Reading passage
====
To improve the outlook of the code, the background ideas are summarized below.

Differential Equations

The differential equations representing the mass-spring-damper model are as follows $$ m\frac{d^2x}{dt^2}+c\frac{dx}{dt}+kx=0 \tag{1} $$ Let $m$ be the mass, $c$ be the damping coefficent, and $k$ be the spring constant.

Letting $\gamma=\frac{c}{2m}$ and $\omega_0=\sqrt{\frac{k}{m}}$, equation (1) is as follows. $$ \frac{d^2x}{dt^2} + 2\gamma\frac{dx}{dt}+\omega_0^2x=0 \tag{2} $$ Solving equation (2) (see source 2.) yields $$ x= \exp^{-\gamma t}(A_1\cos \omega t+A_2 \sin\omega t) \tag{3} $$ where $\omega=\sqrt{\omega_0^2 - \gamma^2}$, as boundary conditions, let $x_0$ be the position at $t=0$ and $v_0$ be the velocity, then $A_1= x_0$ and $A_2=\frac{x_0\gamma+v_0}{\omega}$.

for Finite Difference Method(FDM)

From equation (1), if $a_i$ is the acceleration at a certain point in time, it can be expressed as $$ a_i=-\frac{c v_i+k x_i}{m} \tag{4} $$ Velocities and displacements are as follows $$ x_{i+1} = x_i + \frac{dx}{dt}\Delta t \tag{5} $$

$$ v_{i+1} = v_i + \frac{dv}{dt}\Delta t \tag{6} $$

Concept of Loss Function

The loss function, which represents the error with the observed data (in this case, five were chosen from the exact solution), is as follows $$ L_{obs} = \frac{1}{M}\sum_{i}^{m} (M_{pinn}(t_i)-O(t_i))^2 \tag{7} $$ where $M_{pinn}(t_i)$ is the inference result using the model, $O(t_i)$ is the observed data, and $M$ is the number of observed data. Equation (7) is the same as the mean squared error (MSE) when training a normal model.
====
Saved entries
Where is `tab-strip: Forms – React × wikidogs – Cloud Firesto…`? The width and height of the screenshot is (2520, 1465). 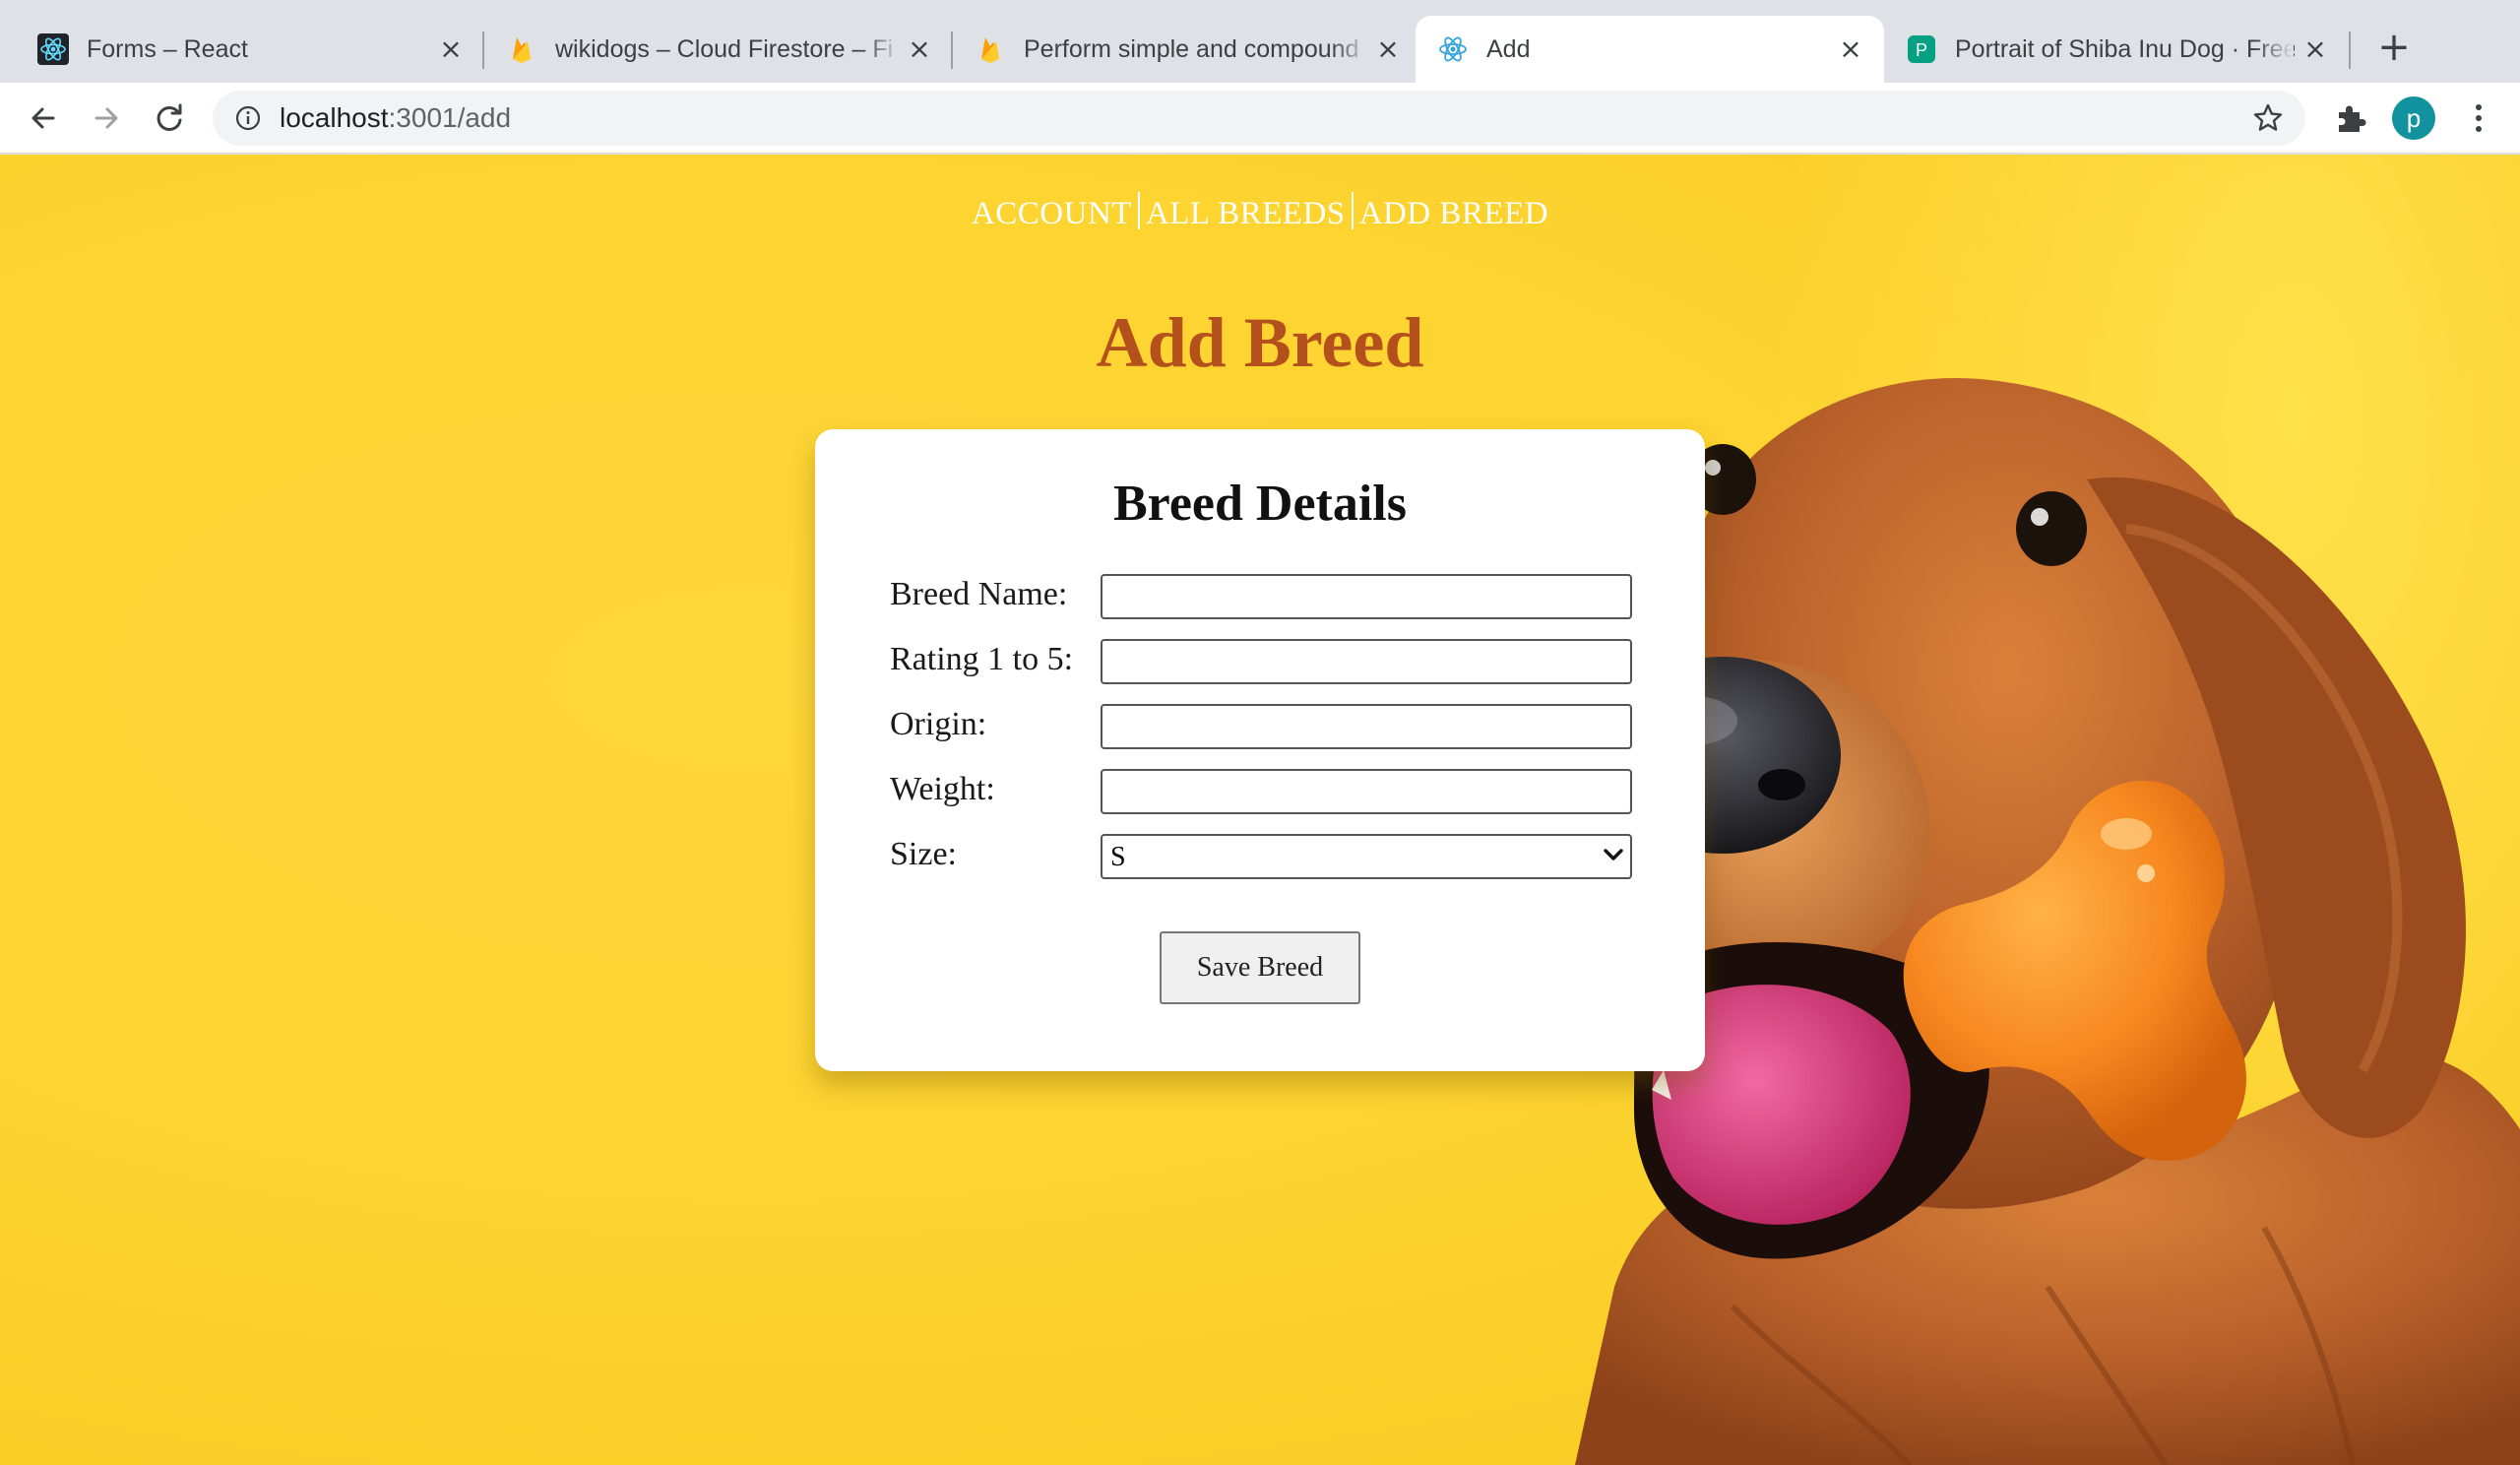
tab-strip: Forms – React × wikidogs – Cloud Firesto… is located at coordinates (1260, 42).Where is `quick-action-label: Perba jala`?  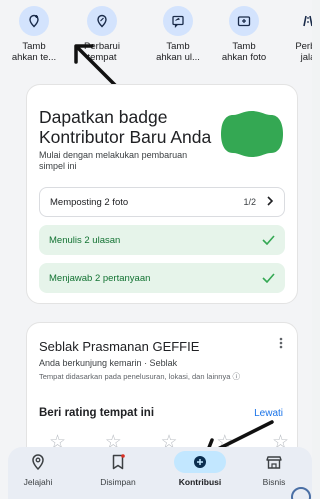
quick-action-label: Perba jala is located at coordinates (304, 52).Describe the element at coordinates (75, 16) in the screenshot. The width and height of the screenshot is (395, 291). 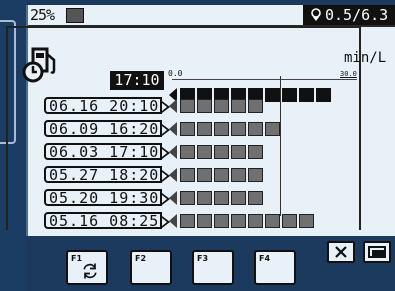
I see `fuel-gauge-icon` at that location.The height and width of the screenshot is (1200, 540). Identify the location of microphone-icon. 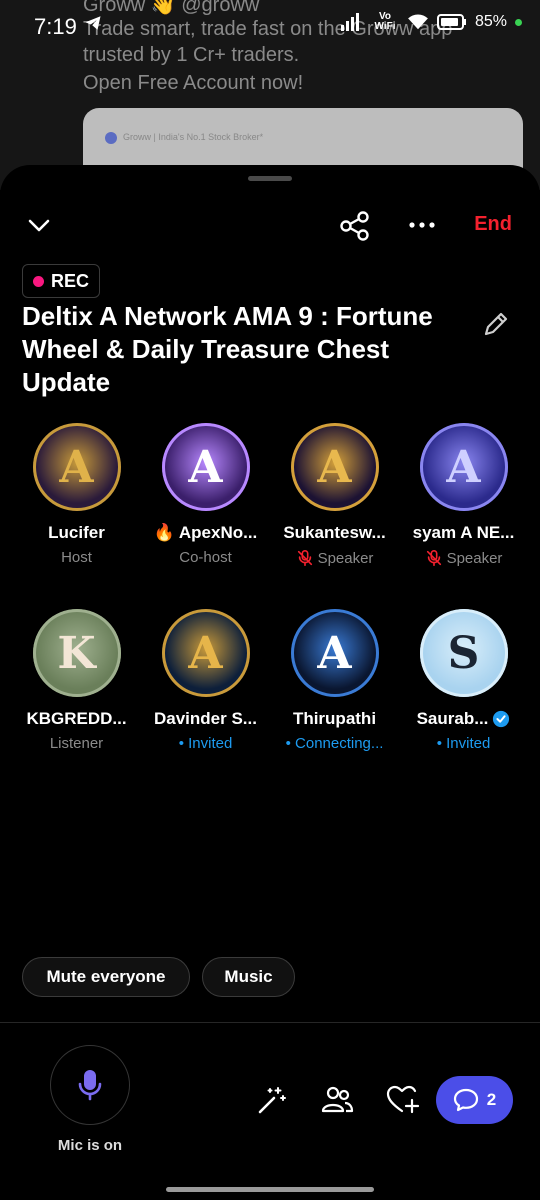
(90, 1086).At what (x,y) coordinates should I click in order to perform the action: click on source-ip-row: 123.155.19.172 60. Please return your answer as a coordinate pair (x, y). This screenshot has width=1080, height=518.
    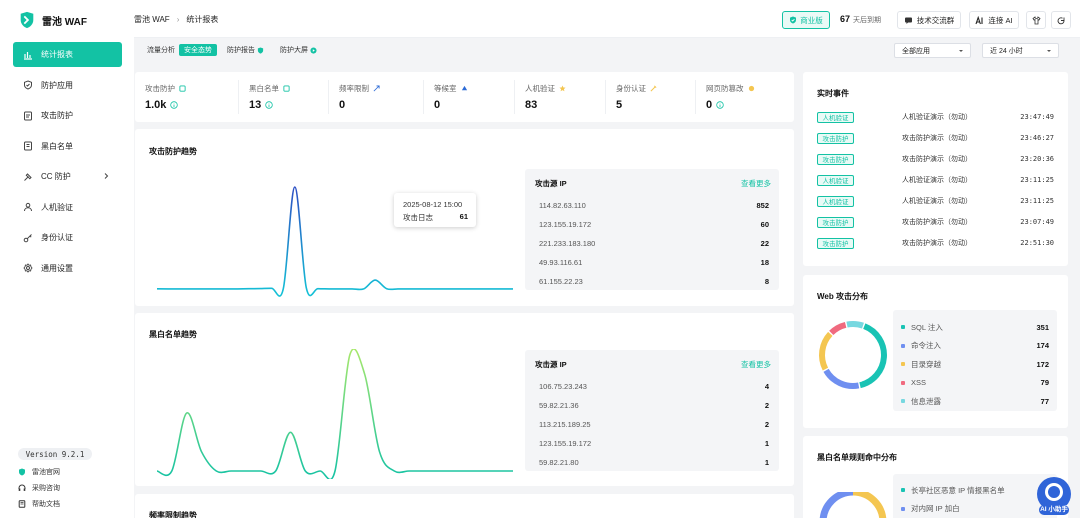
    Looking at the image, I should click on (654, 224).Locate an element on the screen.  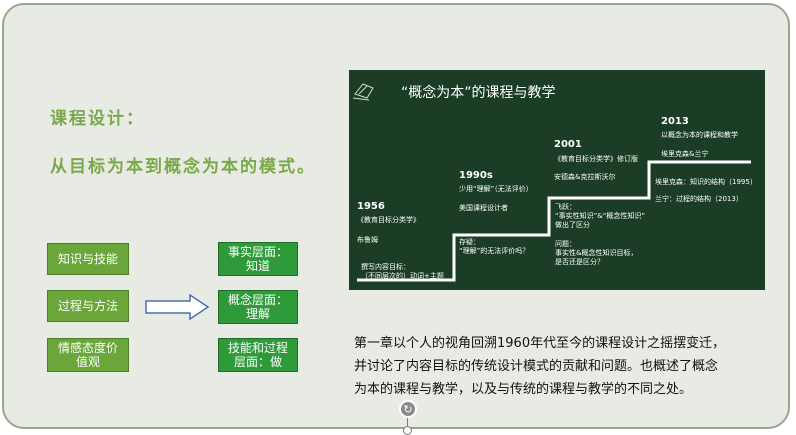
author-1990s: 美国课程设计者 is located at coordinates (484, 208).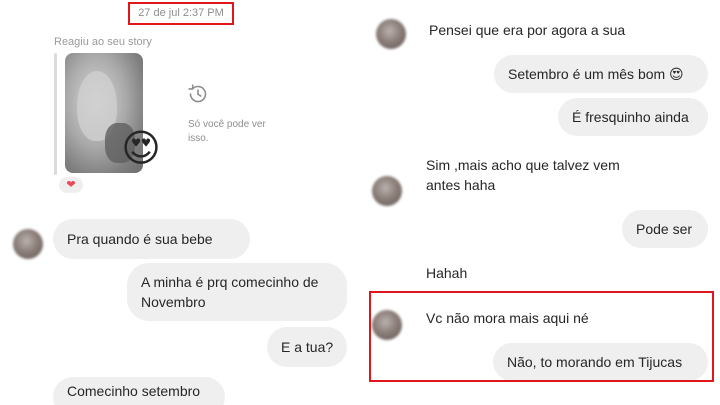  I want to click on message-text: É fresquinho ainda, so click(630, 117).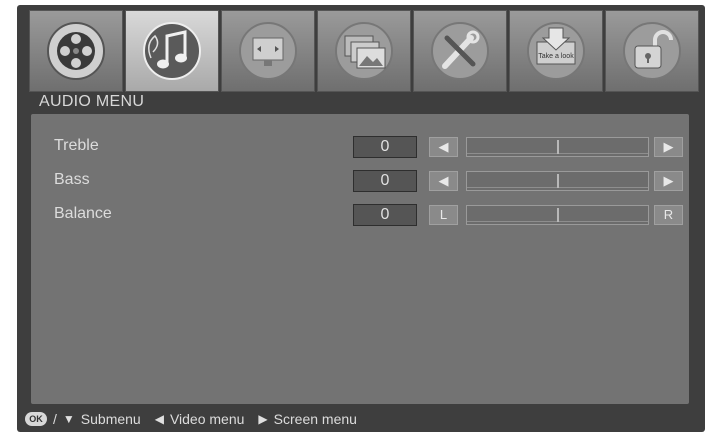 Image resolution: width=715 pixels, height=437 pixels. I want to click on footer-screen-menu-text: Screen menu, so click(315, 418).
====
Task to carry out
Answer these about the passage on the mass-spring-damper model:
(a) What does $m$ stand for in equation (1)?
(b) How many observed data points were chosen from the exact solution for the loss function?
(c) Equation (7) is described as the same as what measure used when training a normal model?

Solution for this problem
(a) The mass.
(b) Five.
(c) The mean squared error (MSE).